*PROBLEM DETAILS*. In the passage on U.S. industry regulation below, repeat the section starting with "Until recently, these" and going on through "industry in Stalingrad.", and swap "mammoth" for "enormous".

Not Russia's, ours. I mean the people who, for most of this century,
controlled price and output in markets for trucking, air travel,
railroads, telephone service, cable TV, natural gas and electricity.
Until recently, these mammoth industries, representing a sizable
fraction of the U.S. economy, had about as much to do with free-market
competition as the steel industry in Stalingrad.
It started with the Interstate Commerce Commission. Established in
1887, the ICC was to be the federal antidote to rapacious railroad
monopolies. Perhaps it was, for a while, but in the end it drove them
into bankruptcy. Meanwhile, local, state and federal legislators set
up baby ICCs left and right on the assumption that highways,
pipelines, phone wires and power grids all required much the same
handling as railway track. In track-like industries, monopolies were
natural. Competition was wasteful. Commissions were smart enough to
run things better.

*SUPPLIED INFORMATION*.
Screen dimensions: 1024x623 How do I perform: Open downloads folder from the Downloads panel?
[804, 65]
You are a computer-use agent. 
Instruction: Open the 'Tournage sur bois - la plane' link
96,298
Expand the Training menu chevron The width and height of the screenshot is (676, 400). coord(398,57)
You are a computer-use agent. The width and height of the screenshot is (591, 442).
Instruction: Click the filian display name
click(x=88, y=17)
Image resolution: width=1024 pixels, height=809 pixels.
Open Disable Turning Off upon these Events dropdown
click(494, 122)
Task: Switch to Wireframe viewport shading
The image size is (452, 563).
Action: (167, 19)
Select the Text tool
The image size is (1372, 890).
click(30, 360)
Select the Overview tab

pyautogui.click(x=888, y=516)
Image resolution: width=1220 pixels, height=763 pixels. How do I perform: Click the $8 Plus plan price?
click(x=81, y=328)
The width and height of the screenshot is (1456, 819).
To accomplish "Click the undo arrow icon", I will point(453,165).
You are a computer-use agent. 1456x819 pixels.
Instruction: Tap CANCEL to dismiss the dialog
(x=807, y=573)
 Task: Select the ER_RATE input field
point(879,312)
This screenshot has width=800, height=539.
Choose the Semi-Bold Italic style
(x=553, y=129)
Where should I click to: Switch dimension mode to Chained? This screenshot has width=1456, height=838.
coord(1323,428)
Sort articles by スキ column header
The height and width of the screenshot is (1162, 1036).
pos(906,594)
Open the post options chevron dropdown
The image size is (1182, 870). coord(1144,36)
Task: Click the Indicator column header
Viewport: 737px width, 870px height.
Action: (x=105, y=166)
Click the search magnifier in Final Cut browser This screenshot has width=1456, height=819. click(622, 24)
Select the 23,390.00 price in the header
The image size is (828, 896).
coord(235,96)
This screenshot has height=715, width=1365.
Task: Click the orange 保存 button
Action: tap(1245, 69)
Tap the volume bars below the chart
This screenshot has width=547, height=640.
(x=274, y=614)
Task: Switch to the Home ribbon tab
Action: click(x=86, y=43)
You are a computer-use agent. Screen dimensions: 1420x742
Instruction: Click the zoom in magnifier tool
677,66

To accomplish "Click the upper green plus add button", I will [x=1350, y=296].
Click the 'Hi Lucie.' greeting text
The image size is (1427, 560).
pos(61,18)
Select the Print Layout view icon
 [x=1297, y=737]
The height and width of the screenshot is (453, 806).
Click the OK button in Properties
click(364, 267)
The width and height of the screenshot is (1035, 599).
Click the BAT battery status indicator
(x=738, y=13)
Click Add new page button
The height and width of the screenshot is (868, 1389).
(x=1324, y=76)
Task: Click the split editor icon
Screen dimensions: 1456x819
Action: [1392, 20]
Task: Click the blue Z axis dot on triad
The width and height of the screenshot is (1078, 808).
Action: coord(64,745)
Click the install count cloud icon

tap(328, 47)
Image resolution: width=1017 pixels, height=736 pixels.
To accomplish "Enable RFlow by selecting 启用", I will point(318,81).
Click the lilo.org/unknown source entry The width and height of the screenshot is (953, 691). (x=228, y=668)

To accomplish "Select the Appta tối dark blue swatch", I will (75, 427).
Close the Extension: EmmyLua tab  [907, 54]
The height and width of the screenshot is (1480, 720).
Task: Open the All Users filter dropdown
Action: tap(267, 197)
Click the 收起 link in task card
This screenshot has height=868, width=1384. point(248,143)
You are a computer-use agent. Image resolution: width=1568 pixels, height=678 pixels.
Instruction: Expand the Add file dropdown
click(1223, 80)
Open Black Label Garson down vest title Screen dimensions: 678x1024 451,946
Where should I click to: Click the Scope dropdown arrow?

*CORRECT OUTPUT*.
Until recently, these enormous industries, representing a sizable
fraction of the U.S. economy, had about as much to do with free-market
competition as the steel industry in Stalingrad.